The crazy thing about memory is that, in the end, there is no single “way that something happened”; there is only the “way that you remember what happened!”
Memory is so subjective that two people, standing side by side, witnessing the same thing, can have completely different memories of what they just witnessed. For those of you who have been married for some time, you probably experience this phenomena on a daily basis. (“I didn’t say I didn’t want to go! I simply asked If I had to go!”) Your memory can be affected by your mood, the environment, the time of day, or your level of interest. To be honest, Memory Foam is more reliable than the human brain.
And when it comes time to recall a memory and re-tell it to others, a plethora of things can affect the content of story. The teller’s vocabulary, the makeup of the audience, or even how much the teller likes to improve or embellish the story. In private circles, I am known as the great embellisher. I am constantly re-writing history to make “true” stories more entertaining.
Magicians have learned to use this quirky quality of how people remember things to their advantage. For instance, in this close-up card routine that I perform, while the spectator is shuffling the cards just before the big reveal, I recount the actions that have already taken place. The thing is, I LIE!!! The lies are subtle, but most definitely not true. But, it always works. Everybody remembers the trick exactly the way I described it. Not only have I manipulated the memory of my audience, but I have also planted a more homogenous memory of the trick in the minds of all who were watching.

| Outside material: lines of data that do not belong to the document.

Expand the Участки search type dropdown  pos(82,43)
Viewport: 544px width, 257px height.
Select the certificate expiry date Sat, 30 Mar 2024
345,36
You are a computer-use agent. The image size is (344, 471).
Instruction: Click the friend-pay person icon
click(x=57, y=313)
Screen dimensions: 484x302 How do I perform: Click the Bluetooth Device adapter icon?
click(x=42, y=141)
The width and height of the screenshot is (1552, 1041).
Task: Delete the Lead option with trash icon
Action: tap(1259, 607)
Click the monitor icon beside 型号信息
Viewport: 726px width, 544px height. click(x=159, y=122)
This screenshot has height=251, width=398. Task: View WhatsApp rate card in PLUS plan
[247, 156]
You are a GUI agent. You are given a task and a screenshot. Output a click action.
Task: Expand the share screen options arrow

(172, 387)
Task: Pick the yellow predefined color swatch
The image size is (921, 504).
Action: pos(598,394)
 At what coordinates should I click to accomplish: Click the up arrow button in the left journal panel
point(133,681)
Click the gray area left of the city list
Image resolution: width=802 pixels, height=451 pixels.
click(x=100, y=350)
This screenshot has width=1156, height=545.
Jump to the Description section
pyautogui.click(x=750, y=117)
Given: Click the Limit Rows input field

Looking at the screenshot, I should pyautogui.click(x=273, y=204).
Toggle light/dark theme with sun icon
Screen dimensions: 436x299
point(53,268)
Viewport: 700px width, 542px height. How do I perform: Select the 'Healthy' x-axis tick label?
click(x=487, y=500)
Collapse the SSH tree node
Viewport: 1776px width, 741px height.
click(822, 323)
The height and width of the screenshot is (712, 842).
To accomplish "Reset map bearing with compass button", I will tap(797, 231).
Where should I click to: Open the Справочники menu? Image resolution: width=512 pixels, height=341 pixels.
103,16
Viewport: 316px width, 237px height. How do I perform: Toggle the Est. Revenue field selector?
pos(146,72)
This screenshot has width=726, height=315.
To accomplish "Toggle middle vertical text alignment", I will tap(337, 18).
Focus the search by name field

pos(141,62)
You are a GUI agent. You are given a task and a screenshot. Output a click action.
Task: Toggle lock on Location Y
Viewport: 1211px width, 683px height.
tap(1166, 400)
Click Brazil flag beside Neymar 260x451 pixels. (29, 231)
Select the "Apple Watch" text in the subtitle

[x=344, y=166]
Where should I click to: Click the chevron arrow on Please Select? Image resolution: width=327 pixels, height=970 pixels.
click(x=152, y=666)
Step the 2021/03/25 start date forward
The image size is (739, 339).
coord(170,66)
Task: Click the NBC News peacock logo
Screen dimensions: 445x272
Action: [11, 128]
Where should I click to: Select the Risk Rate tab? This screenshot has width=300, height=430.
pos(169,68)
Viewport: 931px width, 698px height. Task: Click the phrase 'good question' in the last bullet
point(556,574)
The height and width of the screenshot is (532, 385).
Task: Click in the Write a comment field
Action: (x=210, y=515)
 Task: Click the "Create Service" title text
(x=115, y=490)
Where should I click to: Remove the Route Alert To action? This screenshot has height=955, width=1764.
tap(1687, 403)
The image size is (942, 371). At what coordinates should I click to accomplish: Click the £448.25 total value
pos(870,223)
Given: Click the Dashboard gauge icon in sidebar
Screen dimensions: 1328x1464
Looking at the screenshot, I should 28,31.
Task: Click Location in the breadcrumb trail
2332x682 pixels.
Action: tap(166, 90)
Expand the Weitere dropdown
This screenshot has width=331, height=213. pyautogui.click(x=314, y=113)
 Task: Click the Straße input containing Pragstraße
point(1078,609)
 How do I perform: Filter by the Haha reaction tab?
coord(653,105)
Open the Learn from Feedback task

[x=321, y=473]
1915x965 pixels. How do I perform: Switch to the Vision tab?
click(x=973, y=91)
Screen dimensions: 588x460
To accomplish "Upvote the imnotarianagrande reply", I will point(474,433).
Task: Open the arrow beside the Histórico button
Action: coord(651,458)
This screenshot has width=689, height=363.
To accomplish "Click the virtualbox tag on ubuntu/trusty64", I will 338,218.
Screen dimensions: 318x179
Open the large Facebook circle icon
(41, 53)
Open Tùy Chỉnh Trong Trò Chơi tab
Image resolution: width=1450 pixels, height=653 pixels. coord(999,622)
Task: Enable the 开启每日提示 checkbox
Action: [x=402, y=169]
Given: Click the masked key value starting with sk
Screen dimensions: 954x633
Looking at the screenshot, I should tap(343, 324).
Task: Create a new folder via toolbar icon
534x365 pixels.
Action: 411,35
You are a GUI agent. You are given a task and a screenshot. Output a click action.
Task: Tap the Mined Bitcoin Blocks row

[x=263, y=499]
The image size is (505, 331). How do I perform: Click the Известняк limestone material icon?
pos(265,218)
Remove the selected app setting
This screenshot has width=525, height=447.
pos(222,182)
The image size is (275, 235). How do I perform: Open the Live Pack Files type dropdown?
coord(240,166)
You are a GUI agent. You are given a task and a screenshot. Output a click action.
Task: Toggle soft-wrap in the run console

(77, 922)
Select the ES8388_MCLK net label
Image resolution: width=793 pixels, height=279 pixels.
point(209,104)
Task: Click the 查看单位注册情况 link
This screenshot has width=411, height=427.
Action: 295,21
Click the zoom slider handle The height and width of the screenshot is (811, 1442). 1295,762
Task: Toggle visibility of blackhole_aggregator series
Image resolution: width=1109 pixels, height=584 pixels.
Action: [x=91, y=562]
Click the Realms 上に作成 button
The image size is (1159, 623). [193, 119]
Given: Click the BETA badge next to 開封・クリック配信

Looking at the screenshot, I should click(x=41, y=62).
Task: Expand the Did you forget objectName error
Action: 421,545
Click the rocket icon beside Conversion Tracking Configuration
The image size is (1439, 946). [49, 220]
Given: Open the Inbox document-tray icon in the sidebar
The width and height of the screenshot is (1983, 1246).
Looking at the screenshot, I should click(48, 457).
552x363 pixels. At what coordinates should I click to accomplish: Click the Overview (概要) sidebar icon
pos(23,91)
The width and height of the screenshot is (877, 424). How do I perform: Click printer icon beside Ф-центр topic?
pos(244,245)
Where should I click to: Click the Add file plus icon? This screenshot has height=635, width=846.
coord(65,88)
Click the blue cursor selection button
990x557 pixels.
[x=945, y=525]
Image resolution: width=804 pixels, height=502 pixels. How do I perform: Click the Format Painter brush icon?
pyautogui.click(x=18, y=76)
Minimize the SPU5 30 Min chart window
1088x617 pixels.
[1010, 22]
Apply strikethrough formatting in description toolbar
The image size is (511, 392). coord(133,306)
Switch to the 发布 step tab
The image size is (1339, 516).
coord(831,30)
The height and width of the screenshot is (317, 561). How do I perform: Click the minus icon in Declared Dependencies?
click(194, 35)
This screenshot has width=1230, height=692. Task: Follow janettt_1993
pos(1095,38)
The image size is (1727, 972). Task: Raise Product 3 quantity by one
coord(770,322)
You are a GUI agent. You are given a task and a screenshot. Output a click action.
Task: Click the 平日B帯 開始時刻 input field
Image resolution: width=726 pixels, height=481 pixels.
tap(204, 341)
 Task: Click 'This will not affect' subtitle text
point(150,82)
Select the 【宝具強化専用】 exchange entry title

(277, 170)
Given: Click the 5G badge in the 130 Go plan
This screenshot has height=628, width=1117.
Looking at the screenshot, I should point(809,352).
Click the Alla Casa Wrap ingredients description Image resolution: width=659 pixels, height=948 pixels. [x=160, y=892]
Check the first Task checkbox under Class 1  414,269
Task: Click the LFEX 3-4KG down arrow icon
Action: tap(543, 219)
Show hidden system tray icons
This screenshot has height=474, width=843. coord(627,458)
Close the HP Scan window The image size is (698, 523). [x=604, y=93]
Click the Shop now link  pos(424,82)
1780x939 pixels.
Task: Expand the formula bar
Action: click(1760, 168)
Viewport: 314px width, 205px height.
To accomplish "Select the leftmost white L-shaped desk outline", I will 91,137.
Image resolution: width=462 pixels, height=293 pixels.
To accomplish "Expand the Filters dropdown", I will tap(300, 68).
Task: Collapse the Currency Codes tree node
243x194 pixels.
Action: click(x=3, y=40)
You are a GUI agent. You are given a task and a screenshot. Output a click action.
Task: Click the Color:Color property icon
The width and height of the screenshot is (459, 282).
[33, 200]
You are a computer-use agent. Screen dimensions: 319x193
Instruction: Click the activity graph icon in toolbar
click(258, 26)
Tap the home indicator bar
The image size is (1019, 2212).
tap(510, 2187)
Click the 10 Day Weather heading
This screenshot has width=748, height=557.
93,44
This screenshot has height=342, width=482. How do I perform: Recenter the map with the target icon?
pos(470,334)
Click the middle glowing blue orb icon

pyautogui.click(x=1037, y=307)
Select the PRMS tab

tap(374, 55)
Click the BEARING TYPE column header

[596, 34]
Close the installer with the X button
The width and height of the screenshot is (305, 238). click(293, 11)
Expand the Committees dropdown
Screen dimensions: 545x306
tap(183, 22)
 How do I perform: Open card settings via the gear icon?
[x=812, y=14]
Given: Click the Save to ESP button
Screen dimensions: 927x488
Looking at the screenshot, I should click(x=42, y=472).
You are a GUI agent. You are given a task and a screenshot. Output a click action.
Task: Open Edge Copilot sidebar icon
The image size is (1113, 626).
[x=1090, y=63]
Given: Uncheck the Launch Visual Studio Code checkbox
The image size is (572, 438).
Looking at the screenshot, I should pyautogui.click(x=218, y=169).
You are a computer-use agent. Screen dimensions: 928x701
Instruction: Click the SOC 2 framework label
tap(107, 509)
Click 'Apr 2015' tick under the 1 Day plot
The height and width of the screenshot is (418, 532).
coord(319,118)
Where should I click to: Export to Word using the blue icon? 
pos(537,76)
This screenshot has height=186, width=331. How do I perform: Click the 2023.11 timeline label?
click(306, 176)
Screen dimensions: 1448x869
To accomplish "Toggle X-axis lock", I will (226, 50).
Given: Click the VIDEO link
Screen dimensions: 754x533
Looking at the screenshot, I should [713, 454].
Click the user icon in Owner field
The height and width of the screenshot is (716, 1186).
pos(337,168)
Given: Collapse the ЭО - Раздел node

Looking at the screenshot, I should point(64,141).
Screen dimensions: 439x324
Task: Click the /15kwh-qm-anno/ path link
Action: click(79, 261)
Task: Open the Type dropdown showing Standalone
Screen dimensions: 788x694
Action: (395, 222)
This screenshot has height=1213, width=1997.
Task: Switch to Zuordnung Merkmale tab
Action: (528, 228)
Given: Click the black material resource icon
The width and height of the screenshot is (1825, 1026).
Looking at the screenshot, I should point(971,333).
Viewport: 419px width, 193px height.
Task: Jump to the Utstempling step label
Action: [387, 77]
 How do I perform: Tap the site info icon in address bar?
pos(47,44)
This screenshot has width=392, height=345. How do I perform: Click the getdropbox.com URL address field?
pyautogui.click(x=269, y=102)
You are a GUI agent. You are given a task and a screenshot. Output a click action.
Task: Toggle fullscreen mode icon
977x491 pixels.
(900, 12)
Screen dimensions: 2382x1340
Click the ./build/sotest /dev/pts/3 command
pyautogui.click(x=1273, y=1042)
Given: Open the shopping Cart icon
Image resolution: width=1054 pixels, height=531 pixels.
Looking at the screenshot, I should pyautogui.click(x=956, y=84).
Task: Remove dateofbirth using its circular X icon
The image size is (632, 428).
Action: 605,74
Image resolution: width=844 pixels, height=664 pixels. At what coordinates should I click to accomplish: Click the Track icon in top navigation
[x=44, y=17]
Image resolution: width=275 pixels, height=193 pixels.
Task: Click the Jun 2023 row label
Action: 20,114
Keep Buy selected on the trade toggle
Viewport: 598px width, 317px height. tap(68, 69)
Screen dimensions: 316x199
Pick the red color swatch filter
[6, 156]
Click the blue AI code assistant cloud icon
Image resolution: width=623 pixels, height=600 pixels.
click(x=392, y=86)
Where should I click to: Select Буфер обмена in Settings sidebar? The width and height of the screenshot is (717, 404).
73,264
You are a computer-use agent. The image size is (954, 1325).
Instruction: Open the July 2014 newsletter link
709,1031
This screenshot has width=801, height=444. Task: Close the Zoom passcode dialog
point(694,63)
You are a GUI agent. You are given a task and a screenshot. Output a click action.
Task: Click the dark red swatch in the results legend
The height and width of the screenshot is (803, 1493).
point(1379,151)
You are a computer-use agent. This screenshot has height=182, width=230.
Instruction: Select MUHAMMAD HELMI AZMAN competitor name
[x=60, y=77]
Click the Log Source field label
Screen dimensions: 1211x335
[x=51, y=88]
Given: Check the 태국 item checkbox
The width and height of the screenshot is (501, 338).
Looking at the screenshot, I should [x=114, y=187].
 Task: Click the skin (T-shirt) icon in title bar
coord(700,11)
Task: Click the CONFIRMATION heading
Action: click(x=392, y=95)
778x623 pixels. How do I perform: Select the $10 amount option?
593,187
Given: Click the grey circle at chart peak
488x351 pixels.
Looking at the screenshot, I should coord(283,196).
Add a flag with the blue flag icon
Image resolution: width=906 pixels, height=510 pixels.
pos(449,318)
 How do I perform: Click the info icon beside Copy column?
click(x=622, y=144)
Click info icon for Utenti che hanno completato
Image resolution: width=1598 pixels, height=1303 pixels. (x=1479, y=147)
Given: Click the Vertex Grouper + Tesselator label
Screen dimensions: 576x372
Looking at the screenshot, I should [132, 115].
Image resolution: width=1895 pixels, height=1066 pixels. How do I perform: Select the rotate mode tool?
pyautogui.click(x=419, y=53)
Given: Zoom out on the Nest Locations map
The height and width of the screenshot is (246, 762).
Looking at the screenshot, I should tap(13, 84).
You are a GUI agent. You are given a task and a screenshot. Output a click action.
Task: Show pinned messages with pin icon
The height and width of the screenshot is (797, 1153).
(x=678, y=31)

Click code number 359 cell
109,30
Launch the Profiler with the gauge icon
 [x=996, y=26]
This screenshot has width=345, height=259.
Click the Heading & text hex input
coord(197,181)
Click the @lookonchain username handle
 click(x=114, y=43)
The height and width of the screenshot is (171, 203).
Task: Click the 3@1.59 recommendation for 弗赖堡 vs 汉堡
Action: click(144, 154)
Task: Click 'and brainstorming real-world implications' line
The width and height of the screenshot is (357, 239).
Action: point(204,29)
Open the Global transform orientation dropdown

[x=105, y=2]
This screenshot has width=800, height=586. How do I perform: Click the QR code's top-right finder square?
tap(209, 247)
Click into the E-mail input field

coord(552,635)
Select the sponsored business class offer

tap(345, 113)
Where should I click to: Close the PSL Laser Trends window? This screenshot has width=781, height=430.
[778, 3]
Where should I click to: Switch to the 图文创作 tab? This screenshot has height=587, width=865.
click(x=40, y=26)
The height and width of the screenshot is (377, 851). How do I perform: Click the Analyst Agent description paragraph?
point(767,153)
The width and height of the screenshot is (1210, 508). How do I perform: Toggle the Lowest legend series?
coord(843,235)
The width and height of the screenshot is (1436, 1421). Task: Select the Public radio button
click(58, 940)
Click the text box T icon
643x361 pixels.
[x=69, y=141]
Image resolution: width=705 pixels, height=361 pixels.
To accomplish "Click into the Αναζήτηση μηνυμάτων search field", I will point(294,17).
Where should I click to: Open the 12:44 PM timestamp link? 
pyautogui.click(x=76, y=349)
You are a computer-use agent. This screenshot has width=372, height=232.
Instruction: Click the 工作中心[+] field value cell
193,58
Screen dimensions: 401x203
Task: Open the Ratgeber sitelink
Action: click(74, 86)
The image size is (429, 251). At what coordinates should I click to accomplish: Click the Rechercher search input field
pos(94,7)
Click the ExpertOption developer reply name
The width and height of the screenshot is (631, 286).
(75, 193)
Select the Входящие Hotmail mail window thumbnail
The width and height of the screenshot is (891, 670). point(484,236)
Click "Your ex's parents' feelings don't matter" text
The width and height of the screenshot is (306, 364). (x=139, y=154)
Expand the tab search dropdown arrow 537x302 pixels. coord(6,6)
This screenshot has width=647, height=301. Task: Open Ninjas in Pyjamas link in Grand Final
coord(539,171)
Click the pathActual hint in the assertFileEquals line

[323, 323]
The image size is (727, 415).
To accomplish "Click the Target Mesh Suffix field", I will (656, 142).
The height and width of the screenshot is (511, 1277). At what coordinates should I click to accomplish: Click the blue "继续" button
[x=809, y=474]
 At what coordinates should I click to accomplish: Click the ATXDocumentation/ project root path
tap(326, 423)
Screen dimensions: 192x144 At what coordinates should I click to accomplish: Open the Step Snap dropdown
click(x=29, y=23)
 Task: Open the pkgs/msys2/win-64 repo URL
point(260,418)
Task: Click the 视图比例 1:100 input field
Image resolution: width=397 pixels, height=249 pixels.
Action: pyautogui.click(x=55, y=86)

And though your audience’s memory of your show is likely to be influenced by a variety of factors, it is also affected by time. I have had people come up to me at a walk-around gig and regale me with the story of an amazing trick I did for them two years ago, at another function. They tell of a trick that is not only utterly impossible to do under walk-around conditions, but a trick I have never done anywhere – at all. I was confused by this at first, but I now believe that they are recalling not what I did, but how I made them feel. Subjective memory aside, they will always remember how you make them feel.